> [Requirement]: Pictures aside, copy exactly each line from the one that holds "Screen dimensions: 560x643" through the last line of the records below.

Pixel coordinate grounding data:

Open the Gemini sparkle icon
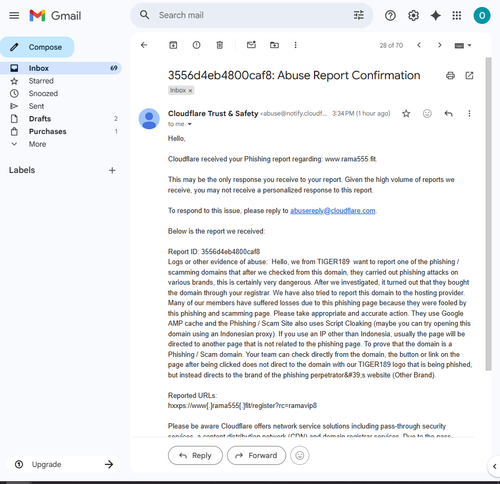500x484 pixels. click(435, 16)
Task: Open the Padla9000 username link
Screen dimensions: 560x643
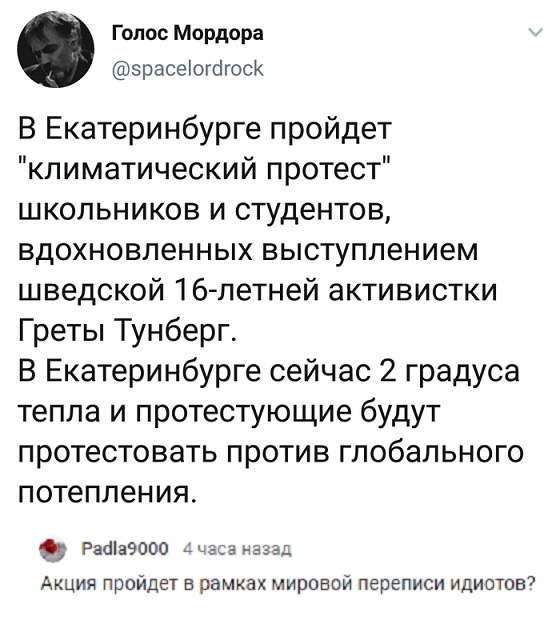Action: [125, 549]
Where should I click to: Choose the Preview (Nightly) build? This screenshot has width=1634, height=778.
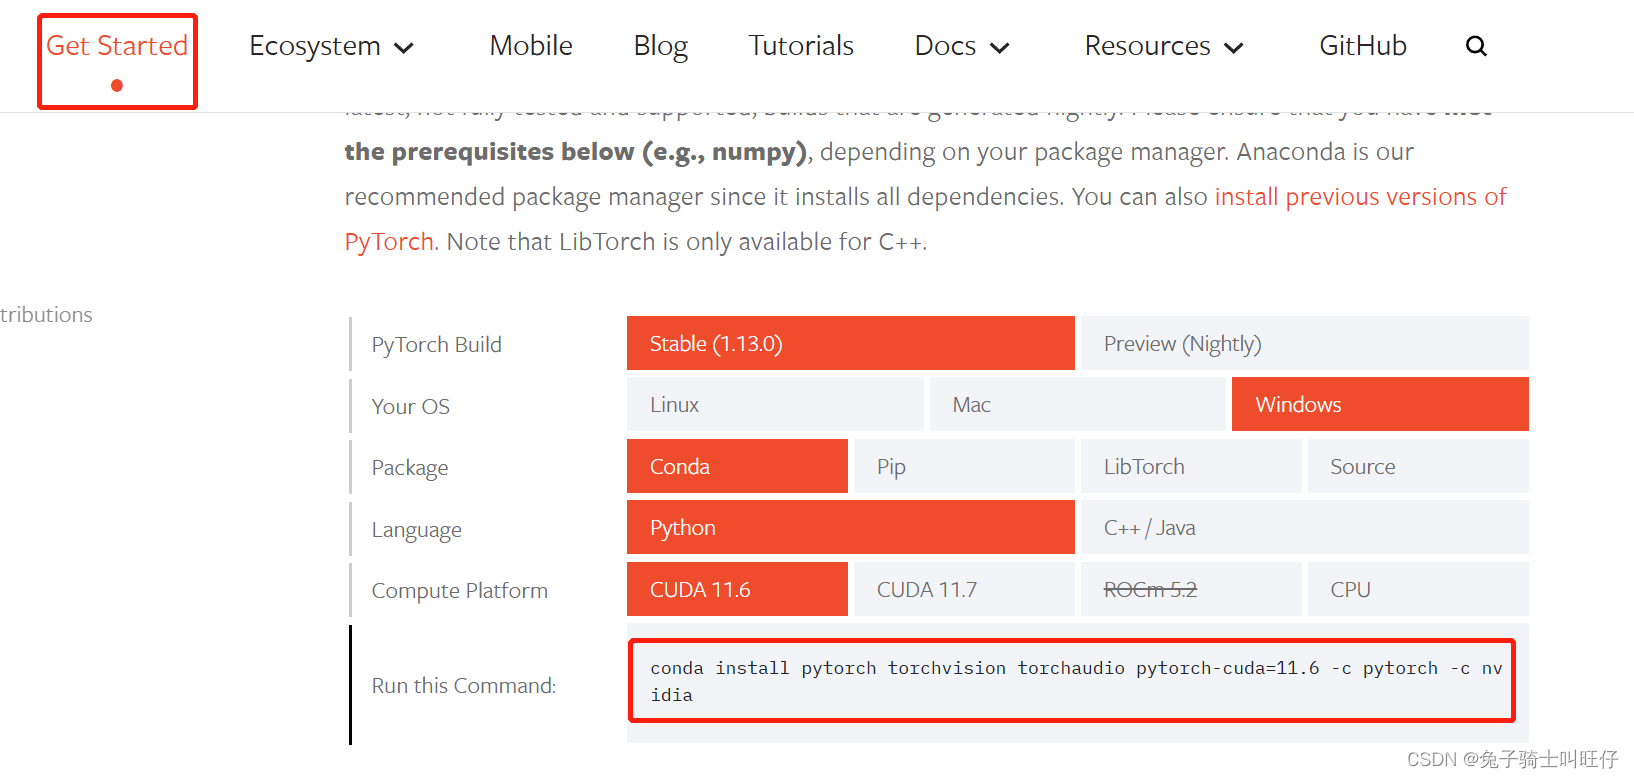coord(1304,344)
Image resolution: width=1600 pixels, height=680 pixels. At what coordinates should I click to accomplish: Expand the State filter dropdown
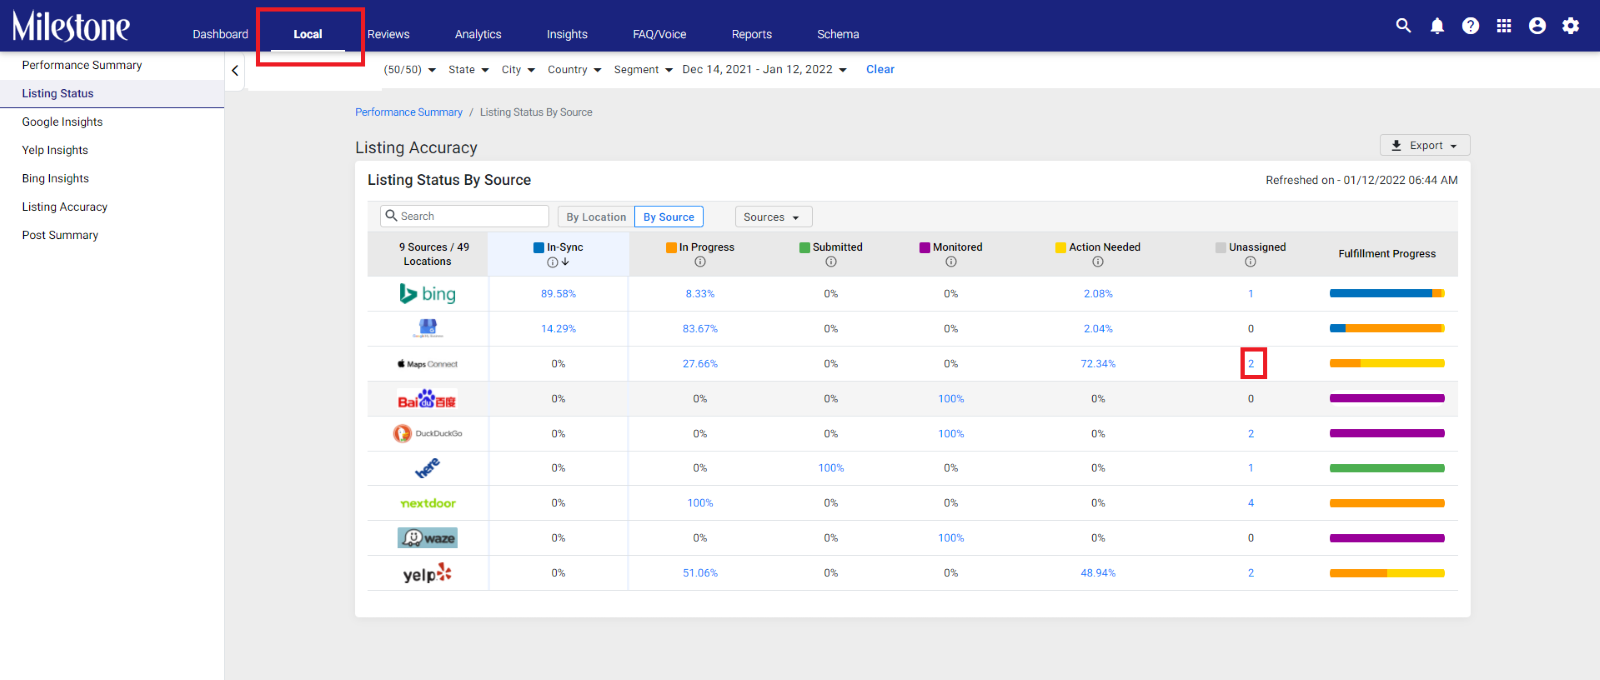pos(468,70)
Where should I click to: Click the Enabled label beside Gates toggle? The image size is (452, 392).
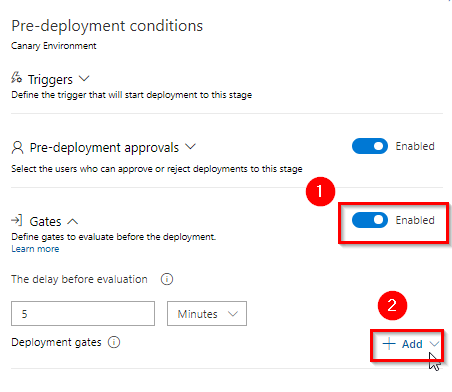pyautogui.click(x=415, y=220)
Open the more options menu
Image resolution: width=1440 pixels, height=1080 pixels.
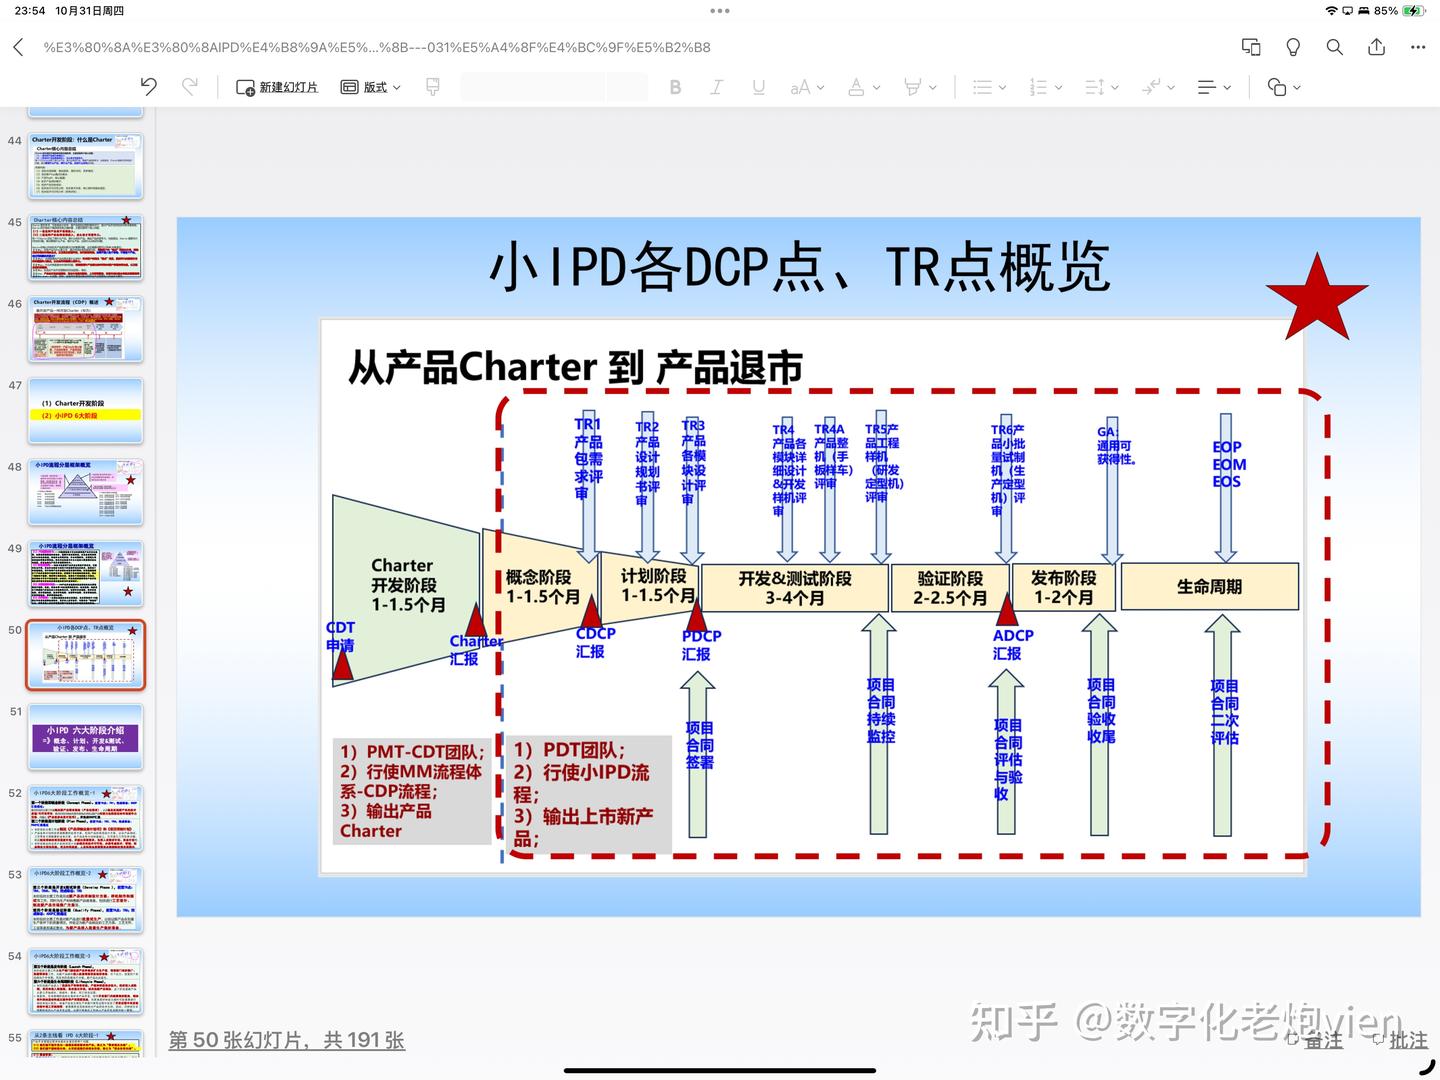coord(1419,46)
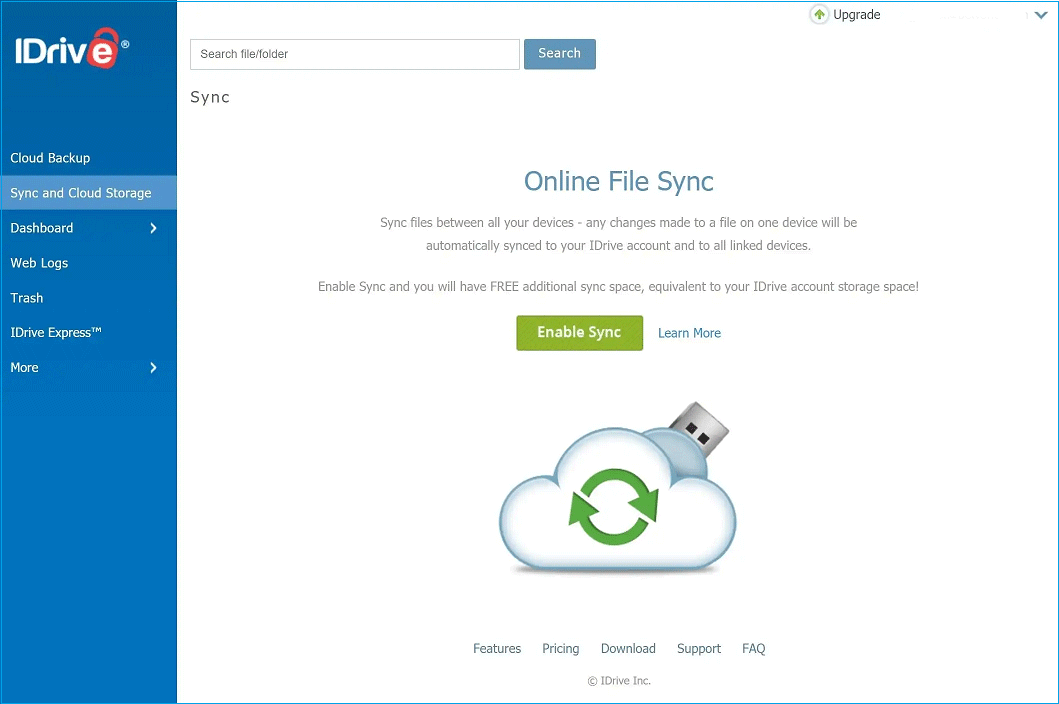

> [Your response]:
Screen dimensions: 560x643
Action: [125, 549]
Where should I click to: Choose the Preview (Nightly) build? This screenshot has width=1634, height=778.
coord(1304,344)
Image resolution: width=1600 pixels, height=680 pixels. At what coordinates should I click to accomplish: Expand the State filter dropdown
pos(468,70)
Where should I click to: Click the Enabled label beside Gates toggle? The image size is (452, 392).
pyautogui.click(x=415, y=220)
Open the more options menu
Image resolution: width=1440 pixels, height=1080 pixels.
coord(1419,46)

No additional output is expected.